Kopauss, kopasus raja di udara. .
PAK POLISI, SETAN JALAN RAYA. .”
Tentu mayoritas orang sangat mengenal lagu ini; dan bisa dibilang
lagu ini merupakan salah satu lagu anak yang hampir-hampir tak lekang oleh
zaman. Kita yang sewaktu kecil mengikuti kegiatan pramuka tentu akrab dengan lagu
ini, kita pasti dapat menyanyikan tiap baris dan bait liriknya dengan baik; kalaupun
tidak terlibat dalam kegiatan pramuka, saya yakin paling tidak kita pernah
mendengarnya.
Yang membuat saya merasa tertarik ialah penggalan lirik pada bagian terakhir yang
berbunyi “PAK POLISI, SETAN JALAN RAYA. .”
Sepintas sebagai masyarakt awam, kebanyakan orang akan berpikir tak
ada yang salah dengan penggalan lirik ini. Di telinga kaum awam, semua akan terasa
wajar dan biasa bahkan terkesan terlalu sederhana untuk diperdebatkan. Saya pun
secara pribadi (sewaktu masih kecil) sering menyanyikan lagu ini dengan
penggalan lirik persis sama. Tujuannya cuma satu; benar-benar untuk menghibur
diri tanpa memperhatikan unsur makna dan unsur nilai rasa. Si bocah penyanyi
tentunya tak pernah peduli dengan isi dan makna di balik penggalan lirik
sederhana ini. Yang ia tahu, ia menyanyikannya benar-benar untuk menghibur diri
tanpa peduli dengan orang lain yang ada di sekitarnya; apalagi pada pihak-pihak
yang tersebut pada penggalan lirik lagu. Karena lirik ini, si bocah, saya
ataupun orang-orang yang pernah menyanyikannyapun tidak dapat dipersalahkan,
toh dia (kami) hanya menyanyikannya berdasarkan penggalan lirik yang dikenal
oleh khalayak umum; berdasarkan lirik yang akrab di telinga masyarakat dan itu
dianggap lumrah.
Kembali pada penggalan lirik ini. Entahlah lagu ini ditulis oleh
siapa dan pada tahun berapa. Sejauh pengkajian yang saya lakukan, saya masih
belum dapat menemukan jawabannya. Selain itu sayapun tak tahu, apa memang lirik
asli pada saat awal penciptaannya memang tercipta seperti ini ataukah sengaja
diplesetkan oleh satu dua oknum karena suatu kepentingan? Saya pun tak tahu.

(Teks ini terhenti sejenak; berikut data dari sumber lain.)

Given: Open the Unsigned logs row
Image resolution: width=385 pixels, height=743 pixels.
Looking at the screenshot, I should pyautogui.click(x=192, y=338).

Saya cuma ingat, sewaktu kecil: amat tabu jika menyanyikan penggalan bernada
rasis ini di depan batang hidung Polisi. Saya ingat persis, kala itu kami harus
menyanyikannya dalam versi “PAK POLISI RAJA JALAN RAYA”, dan sepertinya itu
berarti: kalau menyanyikannya secara sembunyi-sembunyi boleh.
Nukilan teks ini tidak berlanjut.